Thursday, January 11, 2018

It is course selection time in my school and it feels like a fight for survival.  I teach an elective.  The demand for my classes could fill 10 periods a day according to the guidance department.  Yet, I fight for my survival every year.  We have become a training ground for cops.  The number of criminal justice courses is mind boggling.  Then there is the plethora of AP courses being added.  I took AP courses in high school.  Are there really that many kids of that caliber in every school?  No.  But a number of AP courses in your course of studies sure makes your school look like it has a rigorous program.

And there is that word:  rigor.  How rigorous is your program if the majority of your teachers use all provided materials from the textbook company or the college board?  How rigorous is your program if the campus cop is the one doing most of the teaching when they do not have a teaching degree?  How rigorous is your program if the main goal is to get everyone into college, even though most of them drop out within two years?

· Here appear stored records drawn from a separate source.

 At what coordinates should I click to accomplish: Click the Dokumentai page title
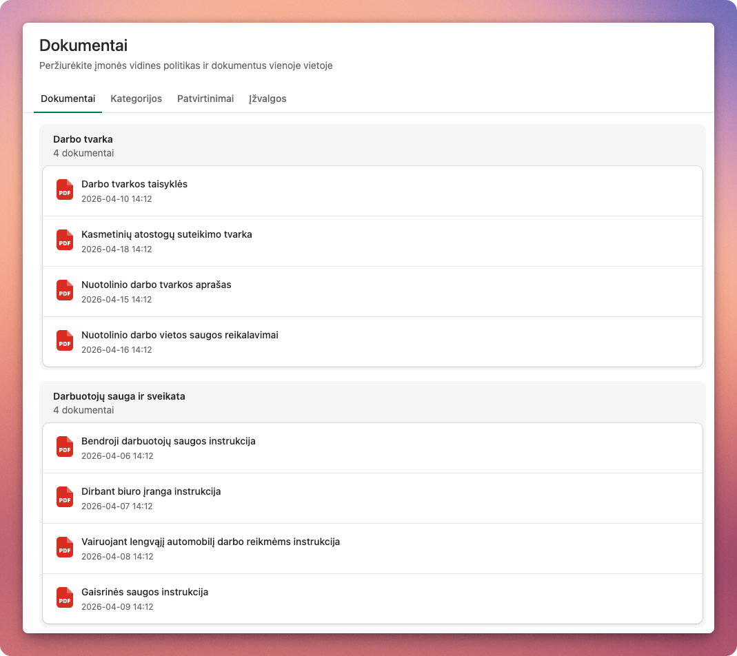pyautogui.click(x=83, y=45)
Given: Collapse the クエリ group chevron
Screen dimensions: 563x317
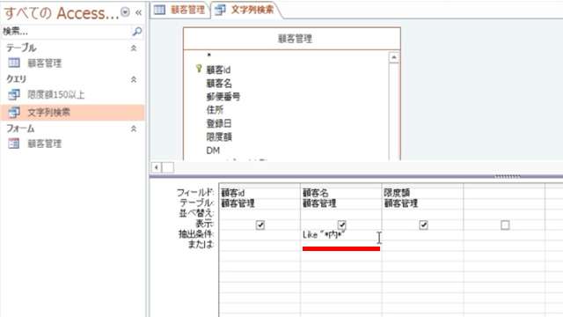Looking at the screenshot, I should [x=134, y=79].
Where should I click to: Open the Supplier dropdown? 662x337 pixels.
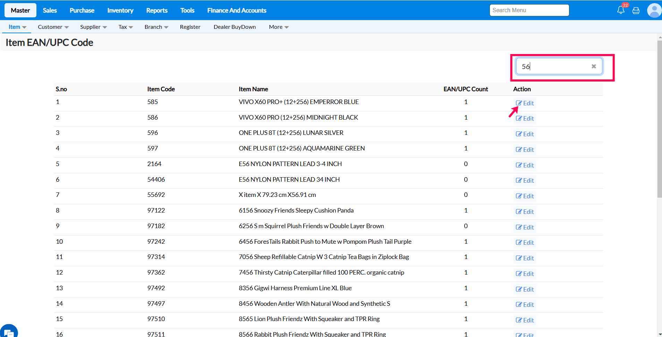point(93,27)
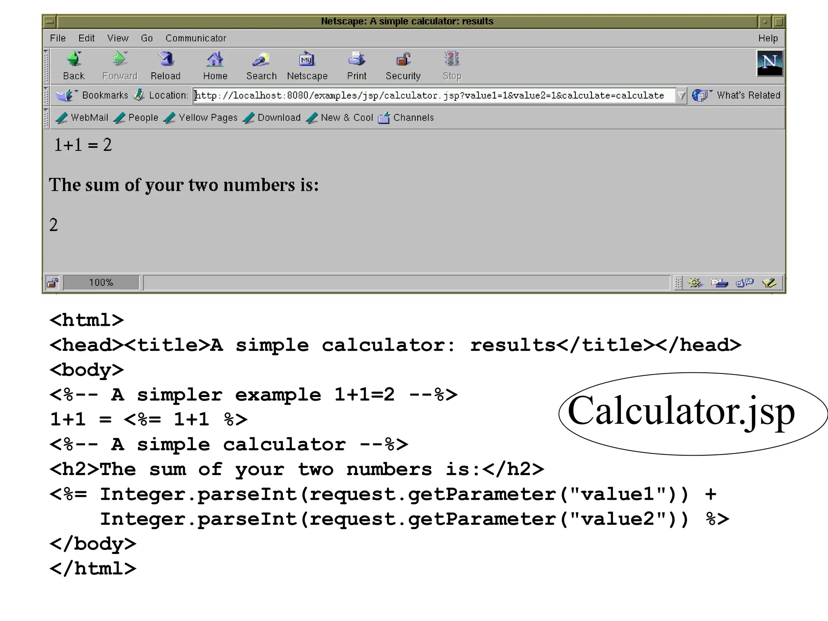Open the Bookmarks dropdown menu
The height and width of the screenshot is (621, 828).
click(92, 95)
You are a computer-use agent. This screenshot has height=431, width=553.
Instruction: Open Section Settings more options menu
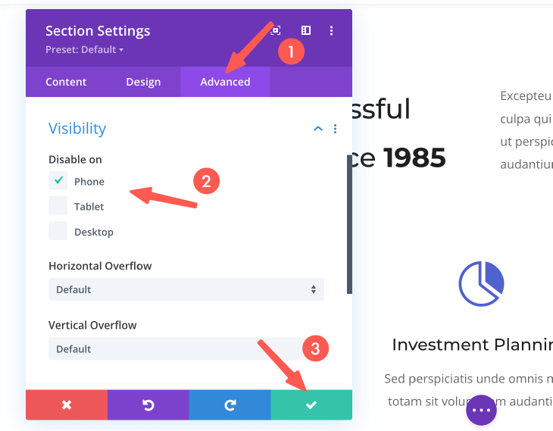pyautogui.click(x=331, y=31)
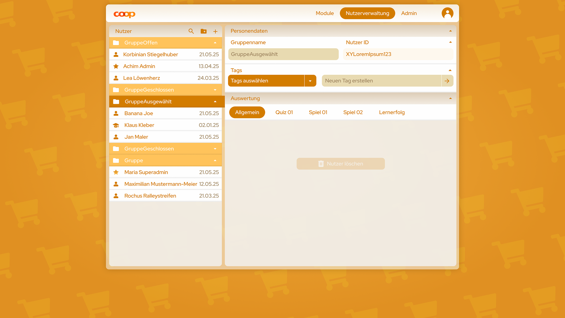Image resolution: width=565 pixels, height=318 pixels.
Task: Click the plus icon to add user
Action: click(215, 32)
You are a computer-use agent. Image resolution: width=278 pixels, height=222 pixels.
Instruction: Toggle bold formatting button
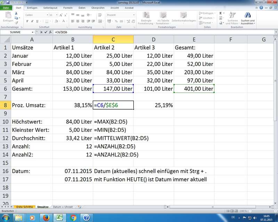[27, 21]
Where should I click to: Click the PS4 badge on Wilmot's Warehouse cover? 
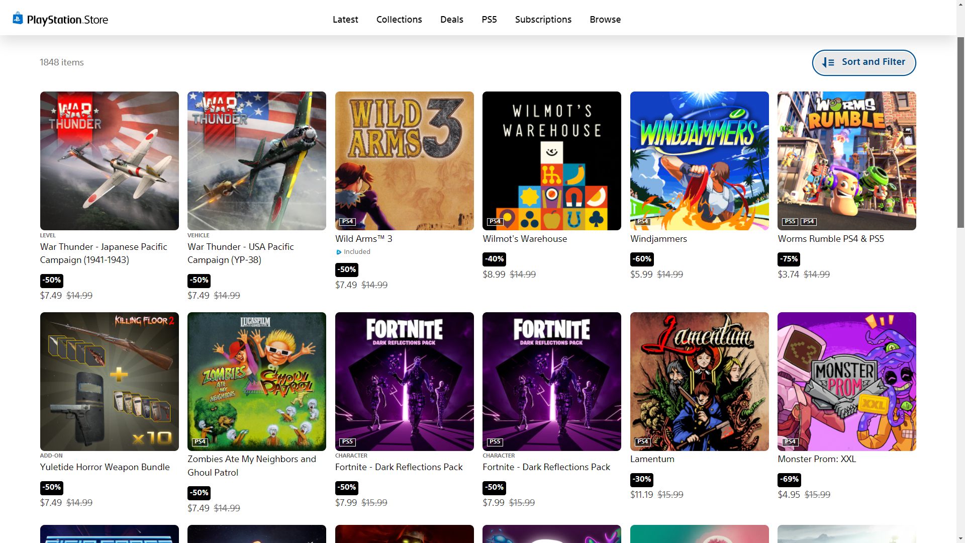(x=495, y=222)
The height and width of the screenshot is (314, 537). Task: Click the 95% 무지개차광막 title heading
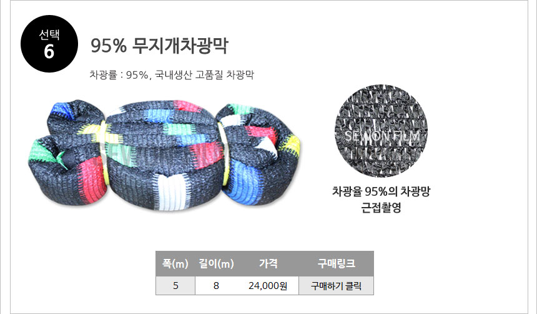(159, 45)
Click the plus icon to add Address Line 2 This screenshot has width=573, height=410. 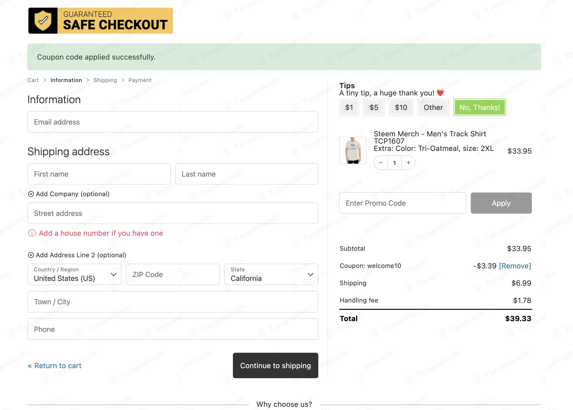point(31,255)
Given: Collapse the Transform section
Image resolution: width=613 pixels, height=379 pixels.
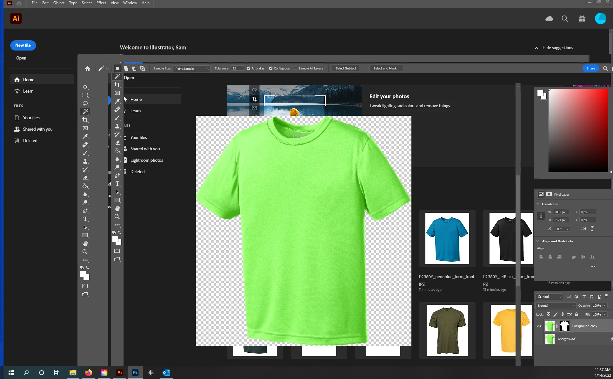Looking at the screenshot, I should [x=538, y=204].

So the guidance department has to shift kids to the new courses.  Then there are the teachers that pressure your kids to take their classes, despite what the student wants.  And what are the students doing one, two, three years later?  Dropped out of the college we bragged about them getting into.  Dropped out of the pre-med, pre-law, pre-whatever program because they were never really suited for it anyway.

So The Guardian recently published an article about why Britain should not be lessening the emphasis and offerings of the arts in schools.  It talked about the role the arts plays in educating the whole person.  There are benefits to an exposure to and an understanding of the arts that go beyond career prospects.  The increase in empathy, ability to assess and analyze, the ability to interpret a situation...  These are all tied to a strong foundation in the arts.

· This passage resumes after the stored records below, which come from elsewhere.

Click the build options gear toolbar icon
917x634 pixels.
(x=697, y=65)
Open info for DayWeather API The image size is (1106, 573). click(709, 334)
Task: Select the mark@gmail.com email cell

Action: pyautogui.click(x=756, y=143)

Then I think of an article I read over 10 years ago.  A city had an art museum educator take a bunch of cops on a tour of the place.  She taught them how to interpret the works they were looking at.  They then took that ability to interpret and role played assessing a situation on the job.  They learned to deescalate a situation or get to the root of an issue much more effectively.  This didn't just help them but also helped those in the community they police.

So all of this is on my mind and I start to think about my kids.  There are those with an innate talent who use it post graduation and those who waste it.  I see that those who eliminate the creative part of themselves lost something in their personalities.  Those who lost the creativity and find it again have conveyed to me that they had a sense of loss when they were not creating. I don't think everyone can have a career in the arts.  I don't want to see that.  Society needs people to fulfill a variety of needs.  But if you keep connected to the creative side of you, you take those lessons and skills into whatever you do.  If you drop your creative side, dealing drugs, stealing people's money by working on Wall Street, working as a lawyer, whatever shady thing you do makes you devoid of any substance.  Pick up the camera, drawing pen, guitar, journal, and stay in touch with your creative side.  

This isn't for me.  I don't have many years left in me if this place keeps going the way it is.  But I love and care about my kids and what happens to them after they leave me.  What kind of member of society will they be?  Will they help society shift to being more caring for each other, able to read who needs help and caring and wanting to give that love and care?  Or will they be chasing the next thrill or wad of cash, regardless of who they hurt in trying to make that deal?  This country has enough cops, corrections officers, lawyers, and financial robbers.  We need more humans.